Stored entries

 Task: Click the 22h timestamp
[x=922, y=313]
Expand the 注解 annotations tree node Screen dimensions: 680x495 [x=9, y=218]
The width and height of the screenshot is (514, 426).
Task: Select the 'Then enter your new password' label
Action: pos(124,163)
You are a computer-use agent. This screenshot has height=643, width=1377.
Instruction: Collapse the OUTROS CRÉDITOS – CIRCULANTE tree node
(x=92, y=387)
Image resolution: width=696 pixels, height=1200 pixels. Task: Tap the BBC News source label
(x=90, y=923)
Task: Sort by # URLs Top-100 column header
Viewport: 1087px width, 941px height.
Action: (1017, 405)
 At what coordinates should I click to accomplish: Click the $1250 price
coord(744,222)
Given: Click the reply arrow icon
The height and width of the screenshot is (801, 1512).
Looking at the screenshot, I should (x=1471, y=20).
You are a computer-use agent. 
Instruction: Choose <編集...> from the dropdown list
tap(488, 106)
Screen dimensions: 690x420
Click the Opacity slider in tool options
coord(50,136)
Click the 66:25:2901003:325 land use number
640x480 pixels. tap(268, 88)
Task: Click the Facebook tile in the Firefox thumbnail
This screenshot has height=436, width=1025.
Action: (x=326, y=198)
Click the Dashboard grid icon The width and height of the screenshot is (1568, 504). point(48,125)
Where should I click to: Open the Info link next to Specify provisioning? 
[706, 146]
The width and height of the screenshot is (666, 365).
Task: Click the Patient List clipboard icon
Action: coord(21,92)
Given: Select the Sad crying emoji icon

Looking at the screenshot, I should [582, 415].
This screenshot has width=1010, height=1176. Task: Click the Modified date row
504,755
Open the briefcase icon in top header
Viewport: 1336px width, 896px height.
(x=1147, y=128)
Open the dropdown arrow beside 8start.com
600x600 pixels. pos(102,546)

### Brief
Quote every line of the data, word for word.

### Written answer
 Task: Click the 22h timestamp
[x=922, y=313]
Expand the 注解 annotations tree node Screen dimensions: 680x495 [x=9, y=218]
The width and height of the screenshot is (514, 426).
Task: Select the 'Then enter your new password' label
Action: pos(124,163)
You are a computer-use agent. This screenshot has height=643, width=1377.
Instruction: Collapse the OUTROS CRÉDITOS – CIRCULANTE tree node
(x=92, y=387)
Image resolution: width=696 pixels, height=1200 pixels. Task: Tap the BBC News source label
(x=90, y=923)
Task: Sort by # URLs Top-100 column header
Viewport: 1087px width, 941px height.
Action: (1017, 405)
 At what coordinates should I click to accomplish: Click the $1250 price
coord(744,222)
Given: Click the reply arrow icon
The height and width of the screenshot is (801, 1512).
Looking at the screenshot, I should (x=1471, y=20).
You are a computer-use agent. 
Instruction: Choose <編集...> from the dropdown list
tap(488, 106)
Screen dimensions: 690x420
Click the Opacity slider in tool options
coord(50,136)
Click the 66:25:2901003:325 land use number
640x480 pixels. tap(268, 88)
Task: Click the Facebook tile in the Firefox thumbnail
This screenshot has height=436, width=1025.
Action: (x=326, y=198)
Click the Dashboard grid icon The width and height of the screenshot is (1568, 504). point(48,125)
Where should I click to: Open the Info link next to Specify provisioning? 
[706, 146]
The width and height of the screenshot is (666, 365).
Task: Click the Patient List clipboard icon
Action: coord(21,92)
Given: Select the Sad crying emoji icon

Looking at the screenshot, I should [582, 415].
This screenshot has width=1010, height=1176. Task: Click the Modified date row
504,755
Open the briefcase icon in top header
Viewport: 1336px width, 896px height.
(x=1147, y=128)
Open the dropdown arrow beside 8start.com
600x600 pixels. pos(102,546)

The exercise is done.